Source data
★ ★ ★ ★ ★

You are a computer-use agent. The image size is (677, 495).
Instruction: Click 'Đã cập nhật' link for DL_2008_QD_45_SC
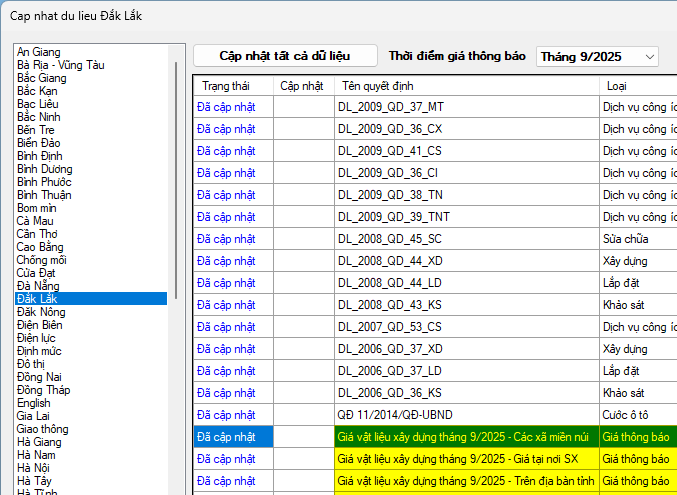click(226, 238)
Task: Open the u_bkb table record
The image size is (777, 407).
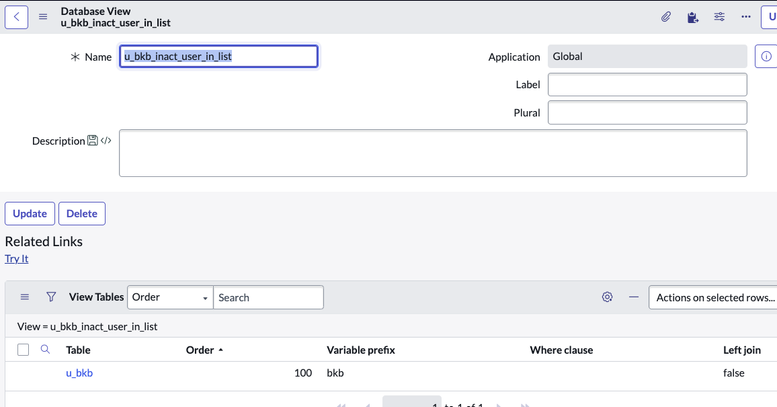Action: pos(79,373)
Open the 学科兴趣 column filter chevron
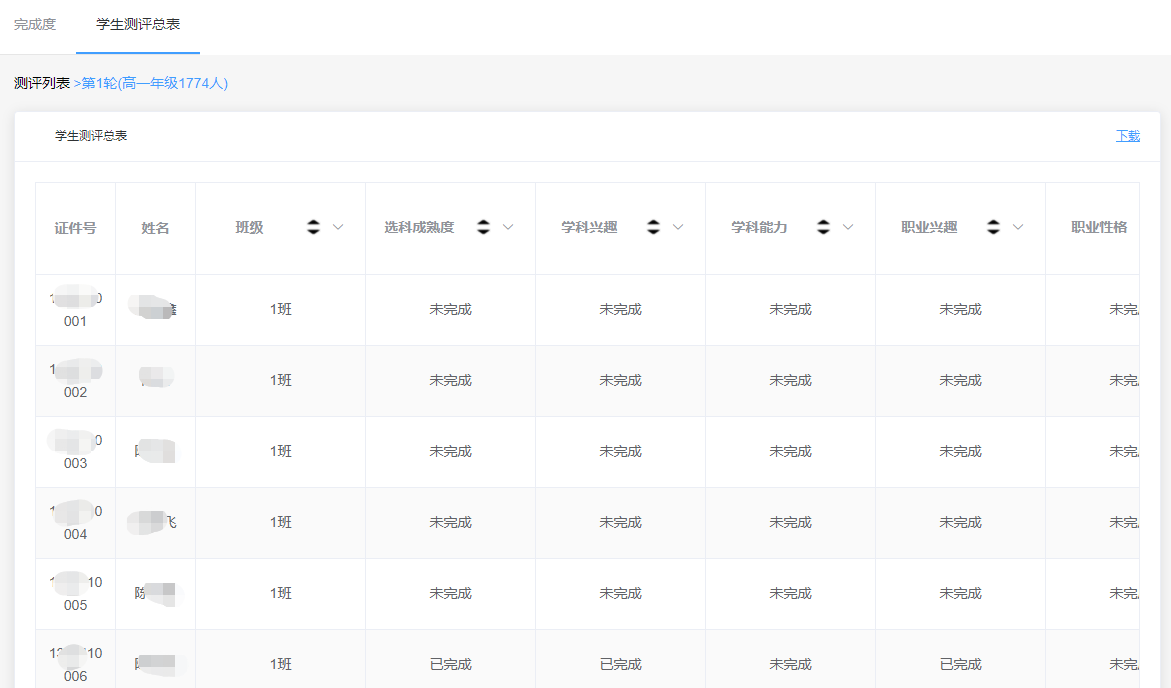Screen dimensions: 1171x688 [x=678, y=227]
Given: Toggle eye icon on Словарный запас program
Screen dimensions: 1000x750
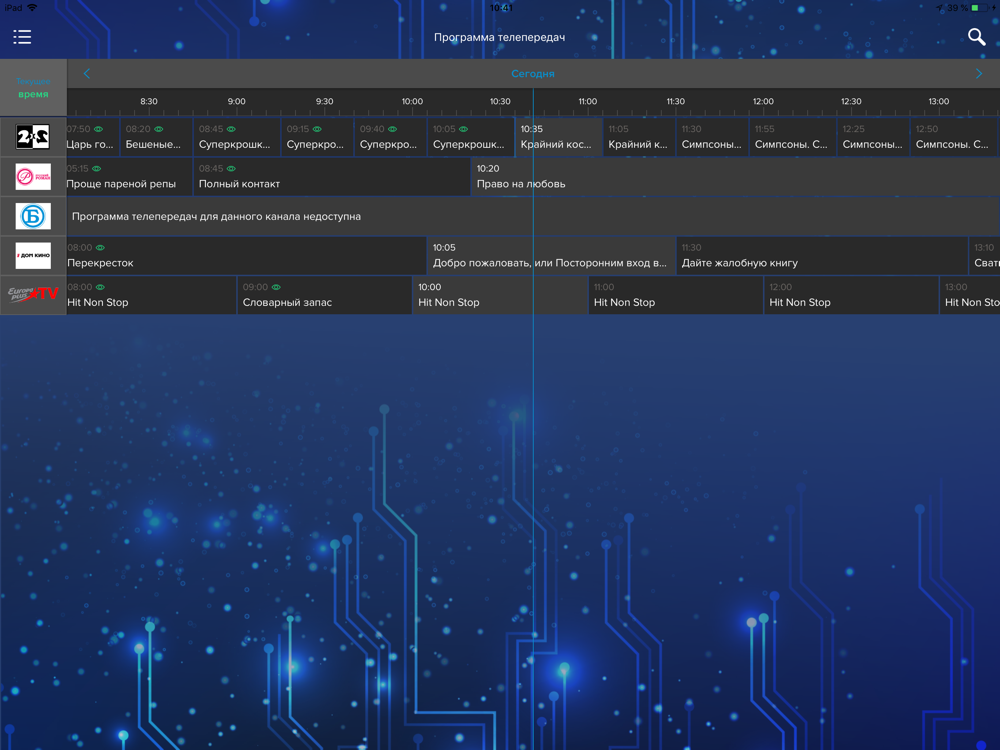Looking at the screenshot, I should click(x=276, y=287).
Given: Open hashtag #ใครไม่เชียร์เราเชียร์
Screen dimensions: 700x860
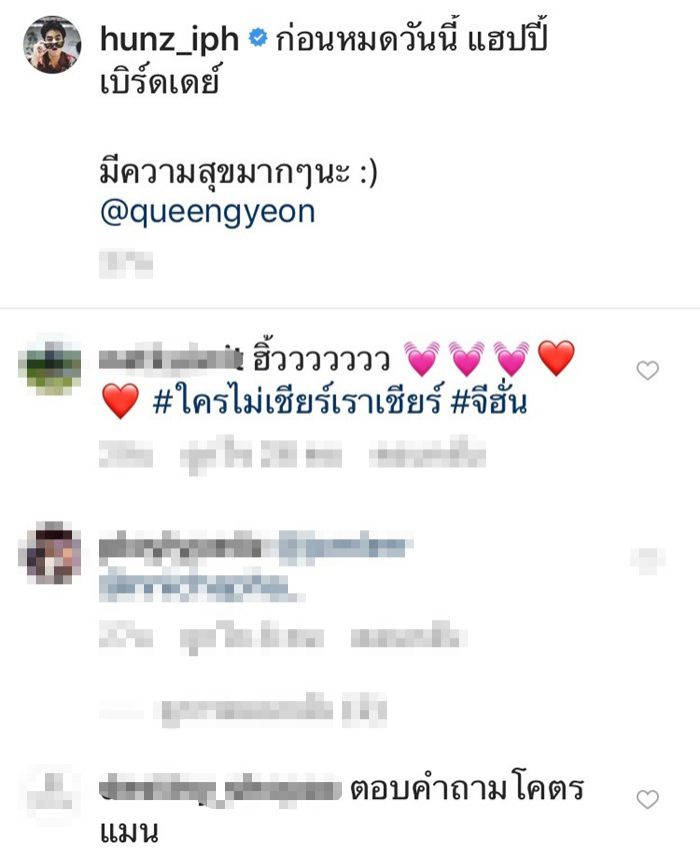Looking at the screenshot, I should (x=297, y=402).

★ ★ ★ ★ ★

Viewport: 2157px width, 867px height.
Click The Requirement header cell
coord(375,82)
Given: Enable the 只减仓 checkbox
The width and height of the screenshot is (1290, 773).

★ ★ ★ ★ ★

Required action. Your answer should be the lines above from the one containing "Click The Requirement header cell" through the one containing "The width and", copied exactly and with both ends kept.

Written response.
Click The Requirement header cell
coord(375,82)
Given: Enable the 只减仓 checkbox
The width and height of the screenshot is (1290, 773).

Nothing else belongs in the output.